大西晃生 個展「 大切な人たち(ではない)」

BDギャラリー
2022.08.12 - 09.06

大西晃生 顔の見えない友人 2022

大西晃生 笑う友人 2022

 アーティスト・大西晃生の個展「大切な人たち(ではない) precious people(not)」が、BDギャラリーで開催される。

 大西は1996年岡山県生まれ。2019年京都精華大学デザイン学部イラスト学科イラストコース卒業。ストックフォトなどから選んだポートレイトを印刷・加工したものを撮影し、それらをもとに絵画作品を制作。インターネットにおける情報の真偽やイメージの虚構性を作品のテーマとしている。CAF賞(2018)、シェル美術賞(2020)に入選。近年の主な個展に「I’m tired」(GALLERY KTO、東京、2022)、「paper craft(human)」(同、2021)、「paper craft」(KUNST ARZT、京都、2021)などがある。

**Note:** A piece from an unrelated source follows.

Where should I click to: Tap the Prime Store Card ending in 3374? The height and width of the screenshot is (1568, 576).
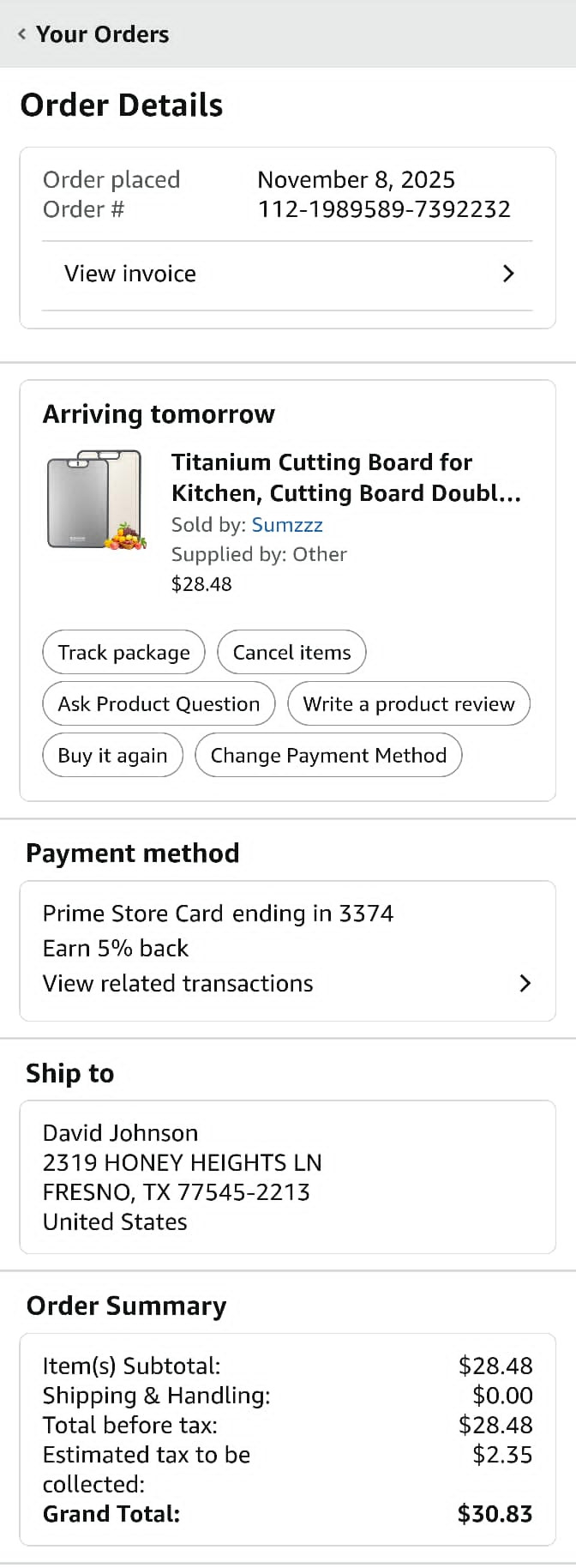click(218, 914)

 本展で発表する新作において、大西はこれまで取り組んできた基本的な制作プロセスは変えず、しかし個々の作品タイトルをいままでとは異なる考え方でつけている。

 2018年から継続する「still life」シリーズは、モノを番号で管理していくように、制作した順に「#1、#2、#3..」と、作品と少し距離をとるようなタイトルをつけていった。それは「still life(=静物画)」のタイトルの通り、印刷物がくしゃくしゃになった姿であると同時にポートレイトでもあるという、モノでもあり人間のイメージでもある状態だと考えていたからだ。

 同名シリーズの制作当初は、インターネットとリアルが渾然一体となりつつある現代人の姿について考えること、具体的にはSNS上の存在やそこでのコミュニケーションについて考えることが、自分たちの生きている時代の輪郭をとらえることにつながるのではないかと、作家は感じていたという。

 また、制作プロセスにおいてはストックフォトからダウンロードした画像データを印刷し、印刷物を物理的に加工する、加工された印刷物を撮影して再度画像データにしたものを見ながら描いていくという、インターネットとリアルを行き来する現代人にとって当たり前の生活を構造的に理解しようと試みていた。

 そして今回の個展「大切な人たち(ではない)」で大西は、「#1, #2, #3.」の制作順ではなく、例えば「幼馴染」「友人」「恋人」といった自分にとって親しい人間、大切な人たちと思われるタイトルをつけている。しかしモチーフとして使用しているのは、ストックフォトから収集したポートレイトであり、作家自身とは何ら関係のない人々がそこにいる。大西は今作において、描かれたイメージとタイトルとの関係、あるいは情報の真偽について絵画を鑑賞するという形式を通して問うことを目的している。